Ok, the neutral must be isolated from the box (for all intensive purposes much of what you are doing is a portable sub-panel even if using switches instead of circuit breakers) - again the wire nut and or millenium bar or isolated neutral bus bar depending upon the application. 

The ground is required to go to the back of the box and be attached to it by way of ground bus or thru the threaded hole in the back of the conduit box. From there if two or less things requiring grounding, you can send a 6" grounding wire up to the device. Otherwise as long as your boxes have box to box connectors and a secure mechanical ground, the second grounding hole can be used in the second box with the 6" tails. Best to use a grounding bar for all grounds but it's a question of how to and box fill. This is not some electrical box installed in a wall but still must comply with "box fill requirements."

The "box fill requirements" will be in the book along with how to do grounding and details about this. 

Gauge of wire... don't use less than 12AWG if you can help it. Unless your over-current protection on the device is specifically 15A and cannot be changed to a higher amperage, it's a bad idea. Cord no longer than three feet and the same wire gauge is optimum. Type MTW conductors be it stranded THHN/MTW or specificially type MTW as different is what is normally used. Solid core wire for portable appications - even if within the box is not done. Cable feeding the contraption should be 12/3 SO if at all possible but 12/3 SJ would be acceptable. If you need a longer extension to feed this thing, do an extension cord.

Each switch and receptacle needs to be commercial grade - remember Bill's above $25.00 box above? Price out the commercial grade switches, much less just one mini-breaker and you just went over budget. The NEC is very specific about not using home owner grade devices in a theater or place of assembly. As a given the above switch box probably won't be using commercial grade receptacles, but it is a UL listed device, your's will not be and needs to comply in all possible ways with the NEC.

Next, you need an indicatator light for each circuit and one for the main power in. This is useful in letting you know what is live and at very least in the box being live a code requirement for a portable distribution box.

By code, electrical boxes are not structural nor are you allowed to be using a line voltage pendant or remote switching device. The conduit boxes need a painted plywood backing if attached together and if at all possible this thing needs mounting to a table and or wall so as to prevent anything bad from happening should it fall over for instance.

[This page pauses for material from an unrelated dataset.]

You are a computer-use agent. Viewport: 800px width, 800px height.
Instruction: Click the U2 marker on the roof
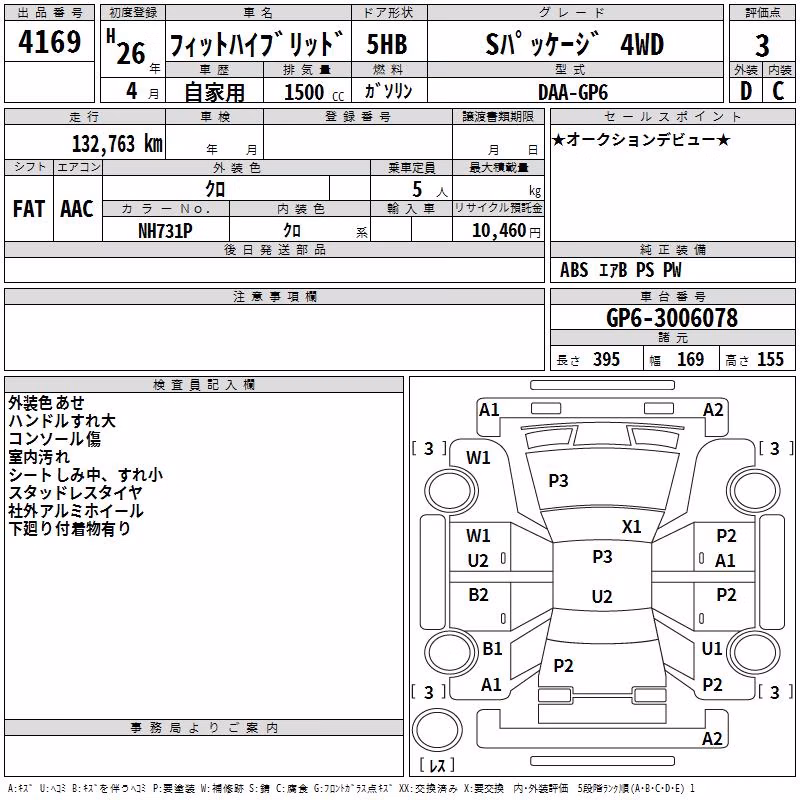pos(602,596)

That's all preliminary type stuff, again eyes on site will show proper strain reliefs, and lots of other stuff not covered. Also, anything above doesn't even mean that it's accepted by your local code or a inspector just seeing the gear won't tag it for violation of the code because it's a tricky thing what's permissible or not. Beyond all this, get what you create inspected by the supervisor responsible for the theater and have that person sign off on your work. Liability of this box must be with the person on paper responsible for it and all lives assembled within it. 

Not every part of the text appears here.